[Items listed in a dataset]

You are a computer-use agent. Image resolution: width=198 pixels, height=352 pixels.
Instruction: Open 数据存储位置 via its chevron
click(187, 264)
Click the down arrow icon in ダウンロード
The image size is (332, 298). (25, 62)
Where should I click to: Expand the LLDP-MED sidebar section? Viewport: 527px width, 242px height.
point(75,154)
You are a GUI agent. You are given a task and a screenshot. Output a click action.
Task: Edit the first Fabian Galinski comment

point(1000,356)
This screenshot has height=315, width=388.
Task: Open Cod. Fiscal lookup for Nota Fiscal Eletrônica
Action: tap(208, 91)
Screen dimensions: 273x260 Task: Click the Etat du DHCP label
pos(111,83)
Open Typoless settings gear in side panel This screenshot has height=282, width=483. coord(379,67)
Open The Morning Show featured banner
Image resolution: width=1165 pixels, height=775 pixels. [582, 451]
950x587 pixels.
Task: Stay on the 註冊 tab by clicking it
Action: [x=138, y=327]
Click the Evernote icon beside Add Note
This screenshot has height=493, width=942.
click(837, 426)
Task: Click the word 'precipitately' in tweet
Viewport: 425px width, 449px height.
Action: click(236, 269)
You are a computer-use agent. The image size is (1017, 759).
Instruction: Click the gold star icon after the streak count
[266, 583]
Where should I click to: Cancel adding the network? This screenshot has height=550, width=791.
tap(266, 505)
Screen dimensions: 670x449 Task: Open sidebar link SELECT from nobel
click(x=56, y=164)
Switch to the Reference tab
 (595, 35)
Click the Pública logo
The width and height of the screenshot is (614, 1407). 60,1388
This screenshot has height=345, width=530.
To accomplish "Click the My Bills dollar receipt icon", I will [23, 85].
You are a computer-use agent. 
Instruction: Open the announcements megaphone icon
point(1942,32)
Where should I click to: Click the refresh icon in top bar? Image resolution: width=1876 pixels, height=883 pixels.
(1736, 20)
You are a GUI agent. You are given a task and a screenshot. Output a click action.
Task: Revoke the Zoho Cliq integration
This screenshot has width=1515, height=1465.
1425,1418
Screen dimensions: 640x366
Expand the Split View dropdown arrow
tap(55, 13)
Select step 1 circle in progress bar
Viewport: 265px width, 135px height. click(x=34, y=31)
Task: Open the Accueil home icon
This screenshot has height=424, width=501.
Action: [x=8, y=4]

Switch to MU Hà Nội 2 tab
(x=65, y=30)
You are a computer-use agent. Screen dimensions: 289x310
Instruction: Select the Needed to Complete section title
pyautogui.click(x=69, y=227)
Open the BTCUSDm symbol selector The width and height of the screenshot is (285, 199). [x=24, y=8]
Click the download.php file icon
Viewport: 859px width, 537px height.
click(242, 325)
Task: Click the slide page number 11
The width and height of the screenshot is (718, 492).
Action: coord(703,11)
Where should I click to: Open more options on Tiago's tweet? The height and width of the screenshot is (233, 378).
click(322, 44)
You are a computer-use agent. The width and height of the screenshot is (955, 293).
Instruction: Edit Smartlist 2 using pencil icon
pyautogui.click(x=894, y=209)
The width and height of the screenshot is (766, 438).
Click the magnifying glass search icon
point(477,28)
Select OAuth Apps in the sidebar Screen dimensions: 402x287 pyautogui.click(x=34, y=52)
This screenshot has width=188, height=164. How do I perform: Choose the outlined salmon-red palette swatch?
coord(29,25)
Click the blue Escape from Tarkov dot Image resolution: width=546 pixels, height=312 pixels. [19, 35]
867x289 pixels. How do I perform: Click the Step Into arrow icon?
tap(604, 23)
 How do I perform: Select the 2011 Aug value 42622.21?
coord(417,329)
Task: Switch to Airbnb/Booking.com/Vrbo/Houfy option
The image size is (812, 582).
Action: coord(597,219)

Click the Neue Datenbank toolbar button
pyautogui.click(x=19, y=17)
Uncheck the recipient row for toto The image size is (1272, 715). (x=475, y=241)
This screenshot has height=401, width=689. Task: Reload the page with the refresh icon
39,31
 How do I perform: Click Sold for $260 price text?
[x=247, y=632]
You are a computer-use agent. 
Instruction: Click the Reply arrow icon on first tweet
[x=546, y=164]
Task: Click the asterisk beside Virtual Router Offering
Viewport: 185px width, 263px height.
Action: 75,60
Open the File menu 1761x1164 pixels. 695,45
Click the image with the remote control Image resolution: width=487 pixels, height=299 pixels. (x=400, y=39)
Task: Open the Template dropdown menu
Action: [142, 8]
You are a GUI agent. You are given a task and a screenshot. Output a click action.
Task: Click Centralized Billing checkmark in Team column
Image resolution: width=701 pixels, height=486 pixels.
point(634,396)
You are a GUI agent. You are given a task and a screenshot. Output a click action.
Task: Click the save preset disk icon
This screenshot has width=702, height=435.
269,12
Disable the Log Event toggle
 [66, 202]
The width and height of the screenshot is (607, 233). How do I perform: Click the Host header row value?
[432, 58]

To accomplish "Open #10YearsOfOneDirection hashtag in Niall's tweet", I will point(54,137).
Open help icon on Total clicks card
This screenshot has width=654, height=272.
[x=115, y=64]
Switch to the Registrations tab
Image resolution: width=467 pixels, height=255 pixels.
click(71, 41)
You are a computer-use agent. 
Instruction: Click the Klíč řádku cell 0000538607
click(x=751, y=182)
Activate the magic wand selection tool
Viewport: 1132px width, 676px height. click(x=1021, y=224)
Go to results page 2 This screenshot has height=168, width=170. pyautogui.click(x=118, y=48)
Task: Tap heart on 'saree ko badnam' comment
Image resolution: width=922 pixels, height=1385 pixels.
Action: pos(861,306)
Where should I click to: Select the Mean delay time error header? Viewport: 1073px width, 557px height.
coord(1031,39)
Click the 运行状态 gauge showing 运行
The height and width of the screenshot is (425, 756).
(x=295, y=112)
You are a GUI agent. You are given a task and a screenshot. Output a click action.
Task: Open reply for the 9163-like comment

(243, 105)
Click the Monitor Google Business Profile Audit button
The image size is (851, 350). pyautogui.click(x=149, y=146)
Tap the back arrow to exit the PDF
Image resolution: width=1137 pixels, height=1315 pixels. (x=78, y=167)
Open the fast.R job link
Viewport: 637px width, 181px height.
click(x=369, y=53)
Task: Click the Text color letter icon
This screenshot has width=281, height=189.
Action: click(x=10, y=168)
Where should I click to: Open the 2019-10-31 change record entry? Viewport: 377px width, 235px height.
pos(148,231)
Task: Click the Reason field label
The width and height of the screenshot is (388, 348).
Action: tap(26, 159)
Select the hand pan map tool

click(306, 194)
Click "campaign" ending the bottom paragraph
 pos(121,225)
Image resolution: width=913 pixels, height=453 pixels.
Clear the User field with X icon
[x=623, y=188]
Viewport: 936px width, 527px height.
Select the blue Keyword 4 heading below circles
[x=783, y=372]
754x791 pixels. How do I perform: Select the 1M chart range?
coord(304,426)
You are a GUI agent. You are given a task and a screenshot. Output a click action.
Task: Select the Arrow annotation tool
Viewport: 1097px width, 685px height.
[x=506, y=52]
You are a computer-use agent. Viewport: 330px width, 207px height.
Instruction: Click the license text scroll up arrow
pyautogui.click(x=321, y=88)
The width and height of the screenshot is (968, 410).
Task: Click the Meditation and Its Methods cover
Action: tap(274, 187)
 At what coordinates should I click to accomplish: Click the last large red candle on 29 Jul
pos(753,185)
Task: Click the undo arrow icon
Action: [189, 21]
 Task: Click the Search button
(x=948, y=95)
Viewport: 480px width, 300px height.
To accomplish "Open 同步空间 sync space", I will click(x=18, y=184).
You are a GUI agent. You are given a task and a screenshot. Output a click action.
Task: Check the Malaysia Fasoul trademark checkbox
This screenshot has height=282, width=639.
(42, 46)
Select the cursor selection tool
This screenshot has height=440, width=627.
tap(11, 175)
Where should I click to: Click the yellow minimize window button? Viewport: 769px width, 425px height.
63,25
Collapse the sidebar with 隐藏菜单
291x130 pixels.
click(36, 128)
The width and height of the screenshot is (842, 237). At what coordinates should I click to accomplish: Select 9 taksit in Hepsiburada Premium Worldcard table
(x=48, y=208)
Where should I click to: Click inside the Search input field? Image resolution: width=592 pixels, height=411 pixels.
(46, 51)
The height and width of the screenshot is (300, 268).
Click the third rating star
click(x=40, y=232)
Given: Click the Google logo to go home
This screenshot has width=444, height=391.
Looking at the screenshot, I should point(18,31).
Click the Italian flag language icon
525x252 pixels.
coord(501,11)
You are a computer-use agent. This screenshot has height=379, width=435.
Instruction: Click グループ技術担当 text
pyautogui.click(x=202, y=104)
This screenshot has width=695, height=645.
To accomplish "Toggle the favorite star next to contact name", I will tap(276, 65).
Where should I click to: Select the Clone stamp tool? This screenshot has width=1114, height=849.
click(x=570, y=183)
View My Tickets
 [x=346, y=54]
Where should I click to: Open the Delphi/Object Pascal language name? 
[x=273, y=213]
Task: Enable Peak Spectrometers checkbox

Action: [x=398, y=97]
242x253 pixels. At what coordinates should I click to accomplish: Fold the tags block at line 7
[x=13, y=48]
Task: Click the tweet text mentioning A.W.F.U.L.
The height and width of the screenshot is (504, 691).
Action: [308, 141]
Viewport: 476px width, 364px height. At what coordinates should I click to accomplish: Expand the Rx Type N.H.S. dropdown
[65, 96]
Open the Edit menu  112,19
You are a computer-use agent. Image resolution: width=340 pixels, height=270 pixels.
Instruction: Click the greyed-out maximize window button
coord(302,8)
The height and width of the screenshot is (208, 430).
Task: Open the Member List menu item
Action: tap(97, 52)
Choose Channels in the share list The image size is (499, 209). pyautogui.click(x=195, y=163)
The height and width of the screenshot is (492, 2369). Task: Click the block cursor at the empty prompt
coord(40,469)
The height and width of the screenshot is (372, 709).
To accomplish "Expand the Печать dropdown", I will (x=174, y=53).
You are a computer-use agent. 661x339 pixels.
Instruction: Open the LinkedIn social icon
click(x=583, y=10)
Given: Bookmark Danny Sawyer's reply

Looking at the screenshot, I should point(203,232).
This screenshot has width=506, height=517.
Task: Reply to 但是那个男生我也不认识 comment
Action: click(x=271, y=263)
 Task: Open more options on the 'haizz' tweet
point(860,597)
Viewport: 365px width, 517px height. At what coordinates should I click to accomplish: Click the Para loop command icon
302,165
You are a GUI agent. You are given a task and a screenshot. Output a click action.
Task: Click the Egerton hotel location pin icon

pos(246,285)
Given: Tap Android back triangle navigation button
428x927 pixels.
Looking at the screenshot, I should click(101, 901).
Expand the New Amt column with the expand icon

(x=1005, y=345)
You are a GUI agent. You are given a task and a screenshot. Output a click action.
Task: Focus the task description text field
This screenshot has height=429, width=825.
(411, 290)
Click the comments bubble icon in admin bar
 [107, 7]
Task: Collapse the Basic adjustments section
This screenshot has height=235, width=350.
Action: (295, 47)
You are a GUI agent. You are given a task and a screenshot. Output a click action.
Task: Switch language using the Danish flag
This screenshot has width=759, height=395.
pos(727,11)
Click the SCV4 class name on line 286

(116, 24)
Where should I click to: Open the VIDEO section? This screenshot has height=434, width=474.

-- TASK STATEMENT --
What is needed is the count of lines in the records that include the word "beside", with no other text.

-- FINISHED EXERCISE --
2